This is my first ever gitHub post, so apologies if there are any inaccuracies in the post.

Hi i am . following to tutorials to train a model for fast neural style transfer using pytorch and converting it to coreML

I have got as fare as making the mosaic.onnx file but keep getting this error after i have followed these official iinstructions

pip install coremltools==3.0b3
pip install onnx-coreml==1.0b2
from onnx_coreml import convert
ml_model = convert(model='mosaic.onnx', disable_coreml_rank5_mapping=True)

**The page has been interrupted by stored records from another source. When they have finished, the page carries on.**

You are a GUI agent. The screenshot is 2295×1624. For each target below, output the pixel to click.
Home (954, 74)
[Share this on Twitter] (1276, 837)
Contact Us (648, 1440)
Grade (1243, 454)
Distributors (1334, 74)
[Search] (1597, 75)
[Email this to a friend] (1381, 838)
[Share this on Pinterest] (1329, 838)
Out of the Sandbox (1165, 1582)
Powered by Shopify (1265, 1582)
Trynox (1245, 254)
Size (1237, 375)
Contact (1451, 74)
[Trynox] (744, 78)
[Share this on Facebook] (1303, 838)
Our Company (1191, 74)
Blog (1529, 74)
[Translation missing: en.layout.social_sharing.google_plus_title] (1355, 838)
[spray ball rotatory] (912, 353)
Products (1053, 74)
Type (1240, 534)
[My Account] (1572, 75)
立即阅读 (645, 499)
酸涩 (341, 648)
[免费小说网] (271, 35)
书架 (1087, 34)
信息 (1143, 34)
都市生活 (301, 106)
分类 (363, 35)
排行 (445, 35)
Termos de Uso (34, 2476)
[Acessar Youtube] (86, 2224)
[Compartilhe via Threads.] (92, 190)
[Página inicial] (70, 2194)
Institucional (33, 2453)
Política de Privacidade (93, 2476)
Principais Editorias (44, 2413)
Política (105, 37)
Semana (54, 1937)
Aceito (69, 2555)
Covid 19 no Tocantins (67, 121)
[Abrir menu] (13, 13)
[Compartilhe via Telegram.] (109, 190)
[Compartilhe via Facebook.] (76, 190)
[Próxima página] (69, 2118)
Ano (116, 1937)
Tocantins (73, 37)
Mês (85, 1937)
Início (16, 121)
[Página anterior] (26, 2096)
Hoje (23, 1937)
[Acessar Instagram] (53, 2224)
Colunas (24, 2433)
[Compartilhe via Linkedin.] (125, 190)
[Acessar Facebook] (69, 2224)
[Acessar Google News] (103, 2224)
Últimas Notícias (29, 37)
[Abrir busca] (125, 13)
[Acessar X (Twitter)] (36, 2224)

i get the following error - half way through the conversion

63/94: Converting Node Type Concat
64/94: Converting Node Type Upsample
Traceback (most recent call last):
File "", line 1, in
File "/Users/saddifahmed/venvpy/lib/python3.7/site-packages/onnx_coreml/converter.py", line 573, in convert
_convert_node_nd(builder, node, graph, err)
File "/Users/saddifahmed/venvpy/lib/python3.7/site-packages/onnx_coreml/_operators_nd.py", line 1947, in _convert_node_nd
return converter_fn(builder, node, graph, err)
File "/Users/saddifahmed/venvpy/lib/python3.7/site-packages/onnx_coreml/_operators.py", line 1627, in _convert_upsample
"This ONNX upsample layer has 'scales' provided as an input. CoreML upsample requires 'scales' as an attribute of the layer.")
File "/Users/saddifahmed/venvpy/lib/python3.7/site-packages/onnx_coreml/_error_utils.py", line 64, in unsupported_op_configuration
self.coreml_3_rerun_message)
TypeError: Error while converting op of type: Upsample. Error message: This ONNX upsample layer has 'scales' provided as an input. CoreML upsample requires 'scales' as an attribute of the layer.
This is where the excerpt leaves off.